第七章 出土埴輪の概要

 調査区内の墳丘と墳丘外部から出土した埴輪は,円筒埴輪と形像埴輪(人物・動物)に分類される.本書に収録した埴輪は,その主要なものである.
 円筒埴輪の分類,記述にあたっては,『塚廻り古墳群』群馬県教育委員会(昭和55年3月),筆者らが発掘調査に関係した『小幡北山埴輪制作遺跡』茨城町教育委員会(平成元年2月)の方式に準拠して記述をすすめたいと思う.しかしながら,円筒埴輪の形態分類に関しては,従来の一般的分類法によると,普通円筒埴輪と朝顔形円筒埴輪という二大別方式が行われてきた.前者の普通円筒埴輪のなかには,いくつかの形態が含まれており,その型式を容易に理解(類別把握)しえない部分があり,かならずしも適切な分類用語とはいいがたいように考えられる.
 管見によると,県内をはじめ隣県出土の円筒埴輪を例にとってみただけでも,基本的には,A直立して円筒状を呈するもの〈直立形〉,B直線状に外傾するもの〈外傾形〉,C体部から漸次外反して開くもの〈外反形〉とに類別でき,さらに各類は若干の細別(たとえばA12…のように)を行うことにより形状を具体的に説明しうると思う.
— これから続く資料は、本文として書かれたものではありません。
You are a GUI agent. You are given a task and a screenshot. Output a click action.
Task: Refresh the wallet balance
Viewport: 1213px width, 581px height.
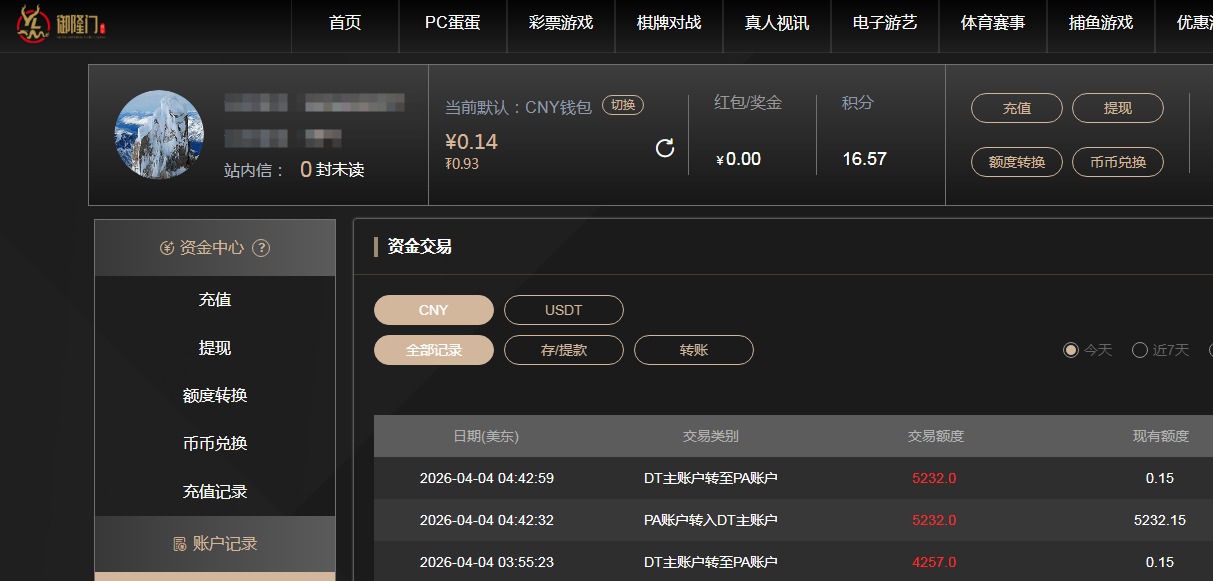click(x=665, y=149)
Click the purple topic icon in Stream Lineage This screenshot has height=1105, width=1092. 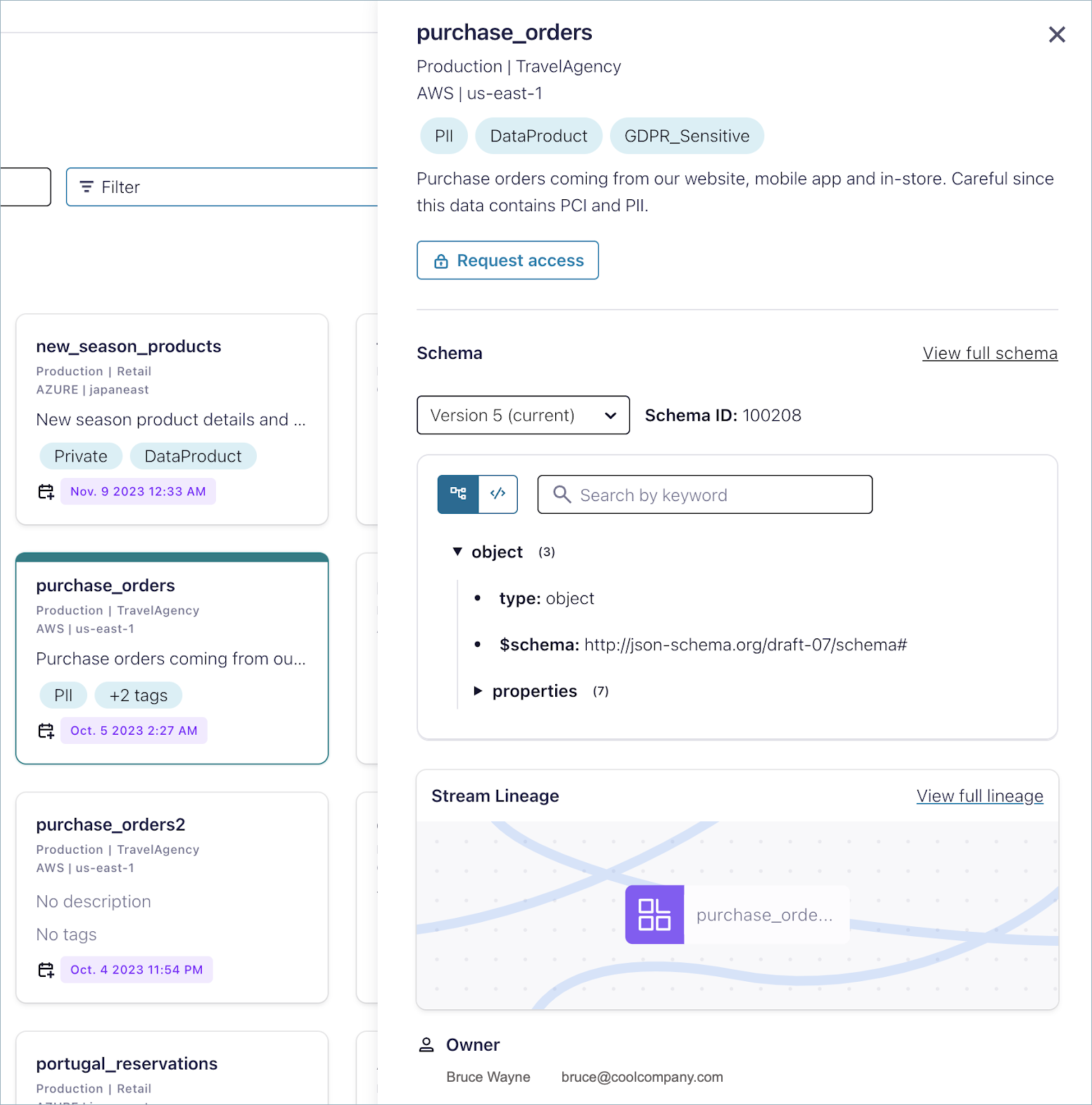(x=654, y=914)
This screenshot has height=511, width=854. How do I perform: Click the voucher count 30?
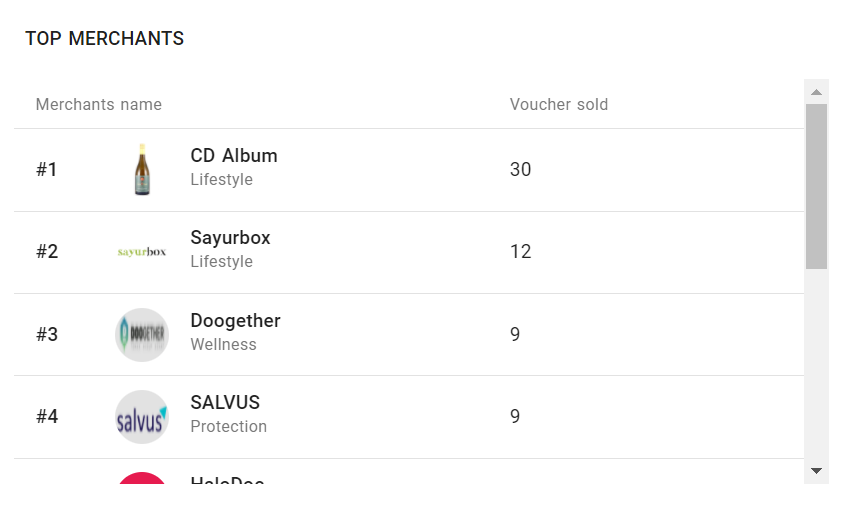[x=520, y=170]
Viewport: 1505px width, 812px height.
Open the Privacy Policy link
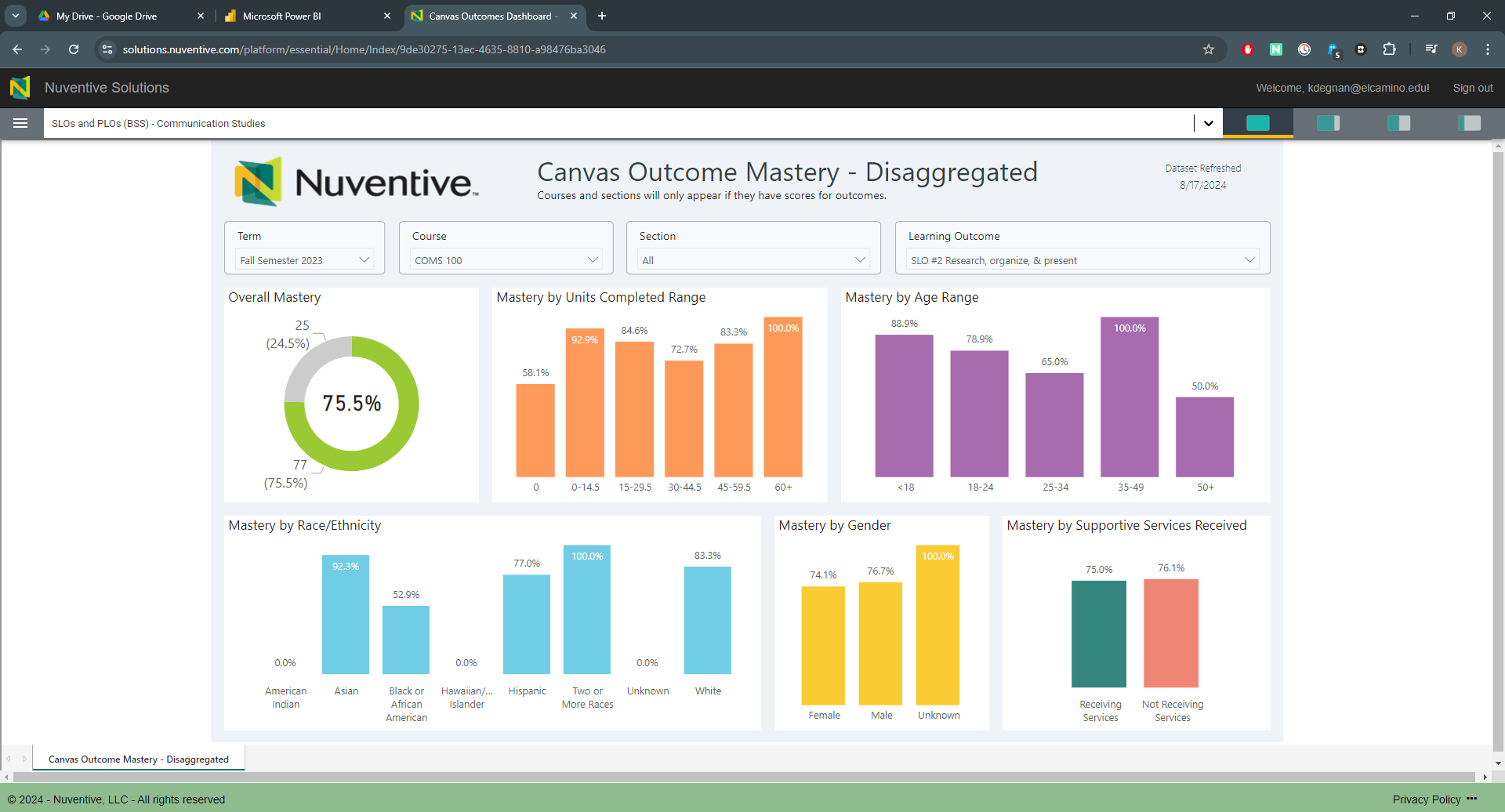click(1426, 799)
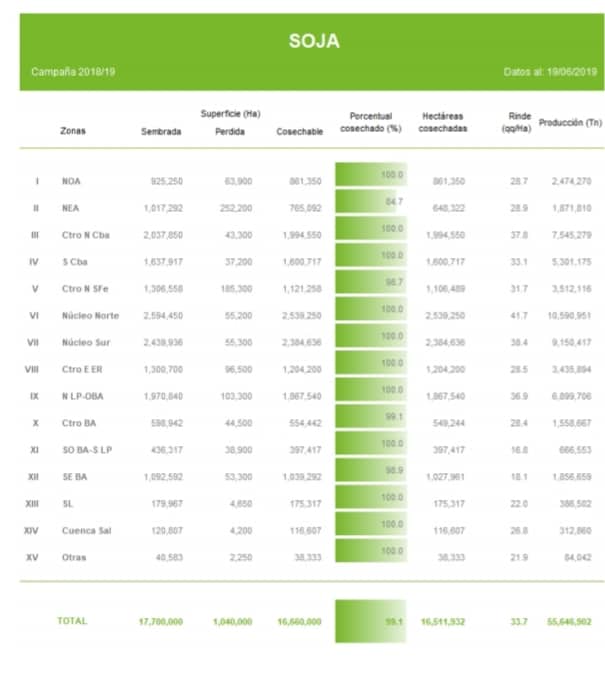Click the TOTAL row's harvested percentage bar
605x678 pixels.
coord(370,621)
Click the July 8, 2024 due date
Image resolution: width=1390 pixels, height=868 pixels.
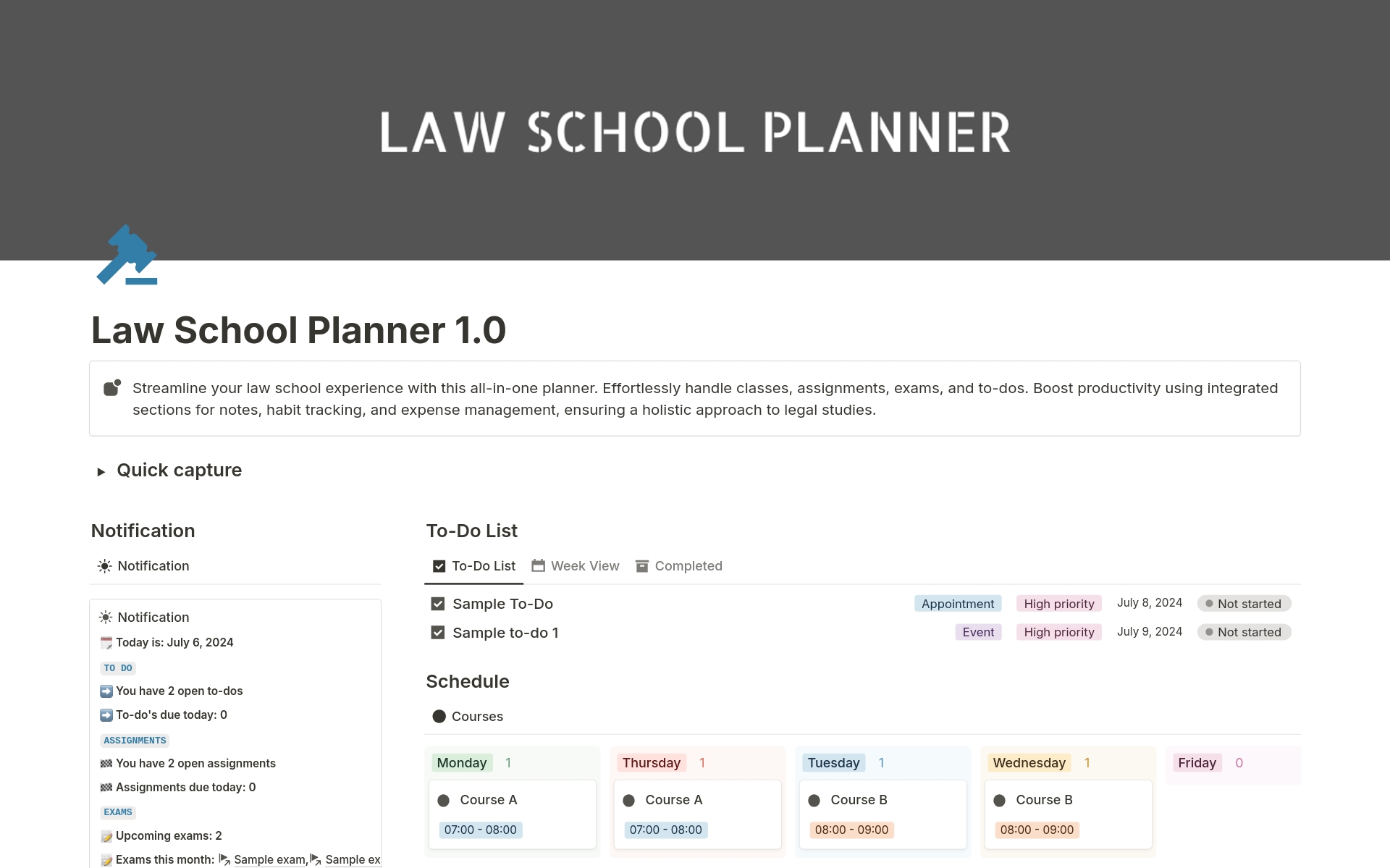[x=1149, y=603]
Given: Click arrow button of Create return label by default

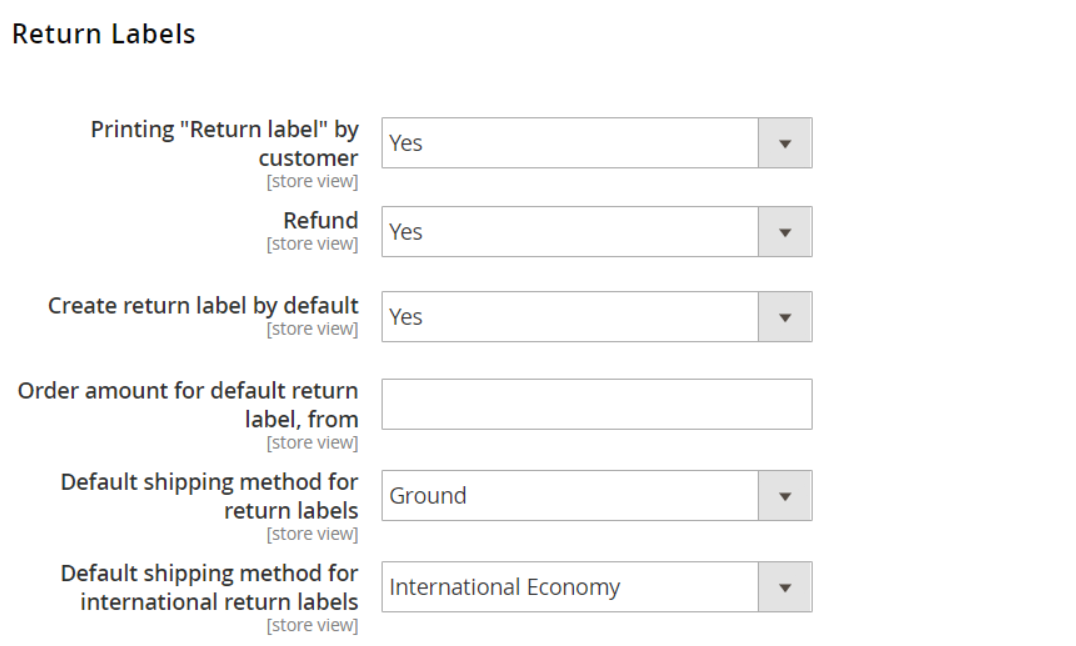Looking at the screenshot, I should click(785, 317).
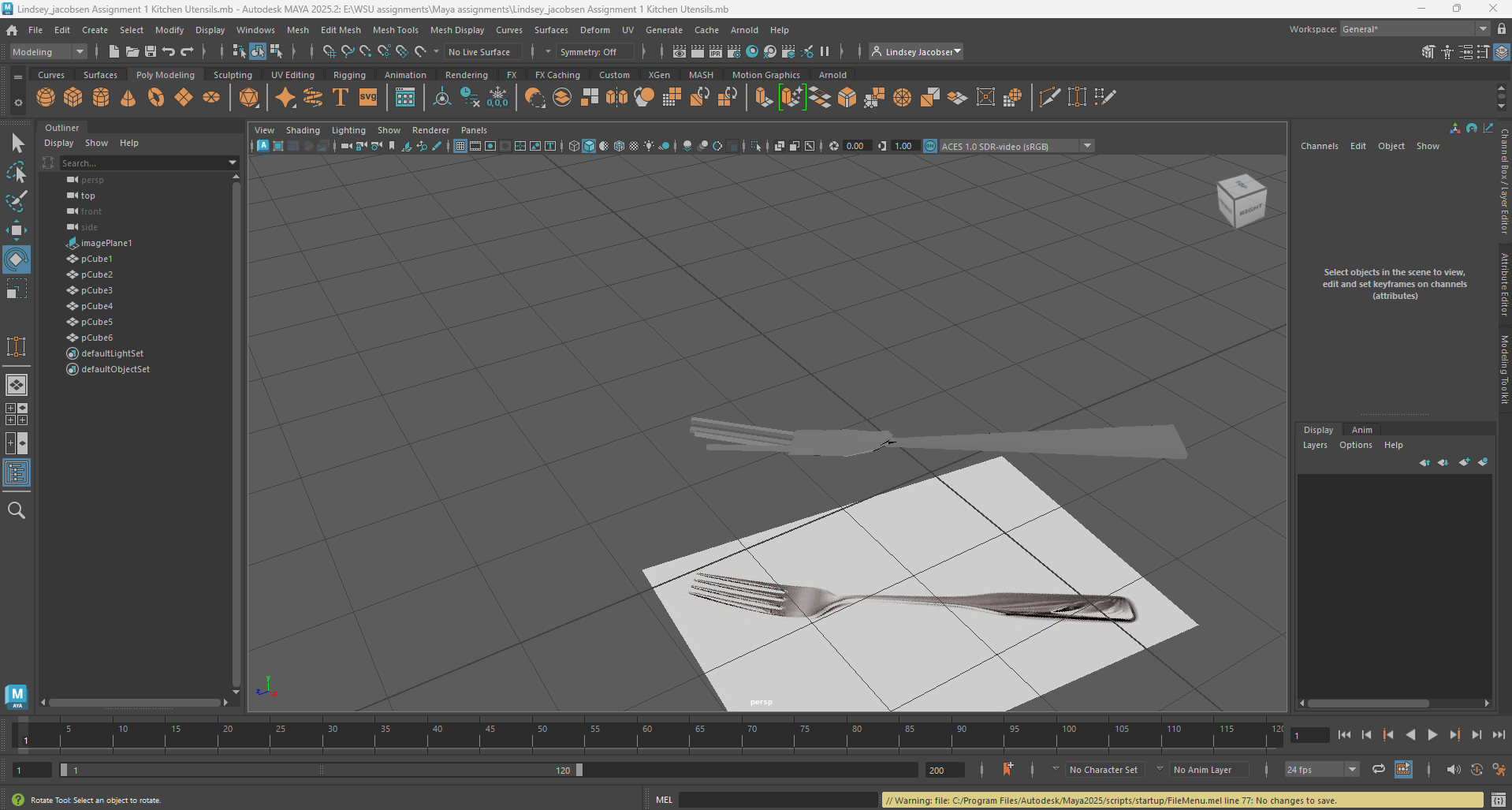The width and height of the screenshot is (1512, 810).
Task: Toggle playback looping button
Action: (x=1378, y=770)
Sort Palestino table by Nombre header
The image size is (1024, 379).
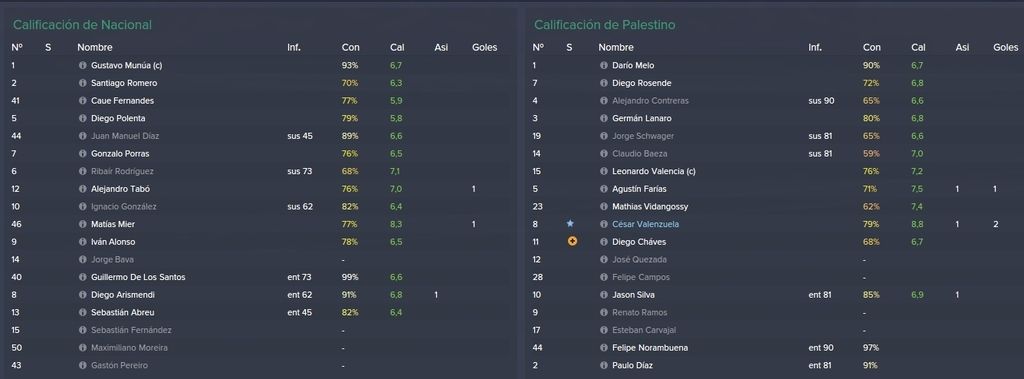click(x=616, y=47)
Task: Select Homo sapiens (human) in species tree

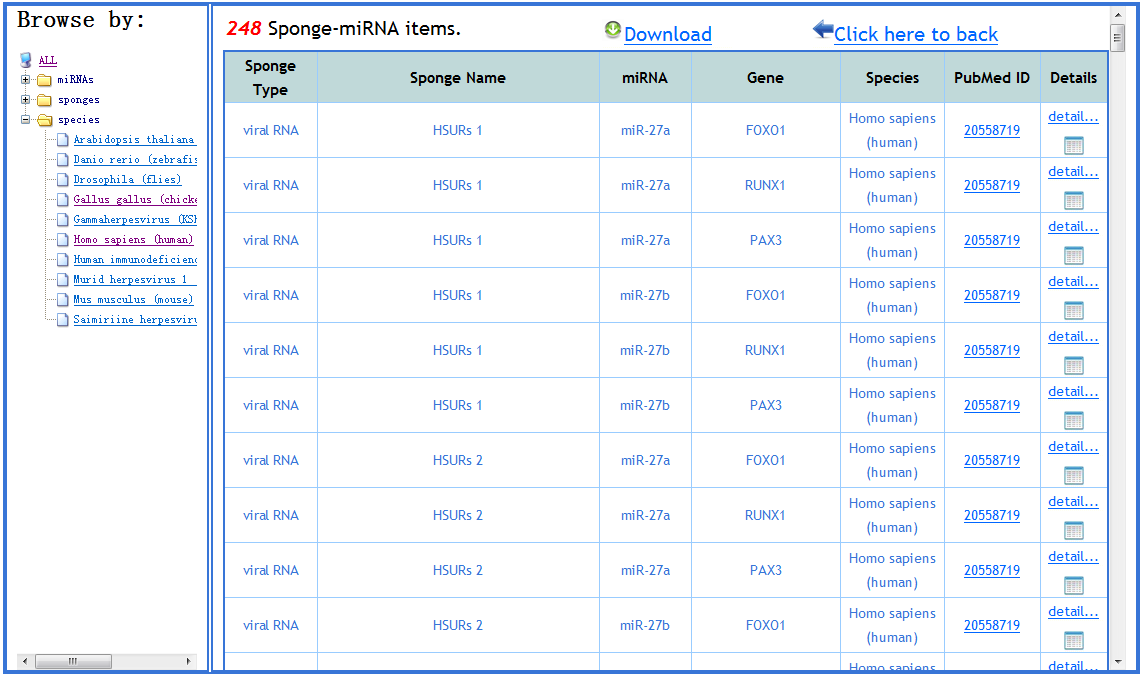Action: click(133, 240)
 本古墳から出土した円筒埴輪を観察すると,実測図に示すように,朝顔形を呈するものは存在せず,主体となるものはBの外傾形とCの外反形に含まれる円筒埴輪であるといえよう.若干の資料については,器形と口縁部,凸帯,底部および透孔の関係を明らかにできる事例がある.また主要な破片類は,各部位(口縁部,体部,底部)ごとに分類を行ってみた.
 口縁部(口唇部を含む)について
 口縁部(第4段)の資料は,外傾または外反する度合の特徴によって,次のように大別される.
 A ほぼ直線状に外傾して開くもの
 B 口唇部付近でやや角度を変えて外傾するもの
 C 上半部付近からゆるやかに外反しながら開くもの
 D 上半部から強く外反して開くもの
 資料的に分類可能な破片はそれほど多くないが,それらを観察すると,Cの形態に含められるものが多くみられ,A・B・DとくにAとDに近似する仲間は少ないようである.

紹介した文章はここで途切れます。